- _ASSIGNED TASK_
Where a line has odd spacing or punctuation, keep it; transcribe all the entries exactly.

INPUT DATA Start Marker

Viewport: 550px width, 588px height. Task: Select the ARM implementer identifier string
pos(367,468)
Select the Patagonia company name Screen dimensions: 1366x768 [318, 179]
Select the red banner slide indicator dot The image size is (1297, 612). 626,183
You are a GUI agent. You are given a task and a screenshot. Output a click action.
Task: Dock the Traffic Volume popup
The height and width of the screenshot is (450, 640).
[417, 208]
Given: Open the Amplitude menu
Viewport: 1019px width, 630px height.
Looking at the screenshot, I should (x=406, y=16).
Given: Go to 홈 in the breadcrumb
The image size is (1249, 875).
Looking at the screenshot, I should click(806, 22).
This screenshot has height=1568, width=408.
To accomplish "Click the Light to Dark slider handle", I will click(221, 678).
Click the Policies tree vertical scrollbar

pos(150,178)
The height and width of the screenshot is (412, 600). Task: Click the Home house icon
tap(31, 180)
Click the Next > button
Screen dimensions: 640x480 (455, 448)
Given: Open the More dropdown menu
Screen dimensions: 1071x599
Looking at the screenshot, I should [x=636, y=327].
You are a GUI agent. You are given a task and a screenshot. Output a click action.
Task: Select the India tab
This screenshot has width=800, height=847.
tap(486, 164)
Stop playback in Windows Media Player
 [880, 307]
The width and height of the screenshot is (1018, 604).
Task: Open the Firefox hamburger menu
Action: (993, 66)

INPUT DATA End Marker

- _RESPONSE_
Viewport: 550px width, 588px height. Task: Select the ARM implementer identifier string
pos(367,468)
Select the Patagonia company name Screen dimensions: 1366x768 [318, 179]
Select the red banner slide indicator dot The image size is (1297, 612). 626,183
You are a GUI agent. You are given a task and a screenshot. Output a click action.
Task: Dock the Traffic Volume popup
The height and width of the screenshot is (450, 640).
[417, 208]
Given: Open the Amplitude menu
Viewport: 1019px width, 630px height.
Looking at the screenshot, I should (x=406, y=16).
Given: Go to 홈 in the breadcrumb
The image size is (1249, 875).
Looking at the screenshot, I should click(806, 22).
This screenshot has height=1568, width=408.
To accomplish "Click the Light to Dark slider handle", I will click(221, 678).
Click the Policies tree vertical scrollbar

pos(150,178)
The height and width of the screenshot is (412, 600). Task: Click the Home house icon
tap(31, 180)
Click the Next > button
Screen dimensions: 640x480 (455, 448)
Given: Open the More dropdown menu
Screen dimensions: 1071x599
Looking at the screenshot, I should [x=636, y=327].
You are a GUI agent. You are given a task and a screenshot. Output a click action.
Task: Select the India tab
This screenshot has width=800, height=847.
tap(486, 164)
Stop playback in Windows Media Player
 [880, 307]
The width and height of the screenshot is (1018, 604).
Task: Open the Firefox hamburger menu
Action: (993, 66)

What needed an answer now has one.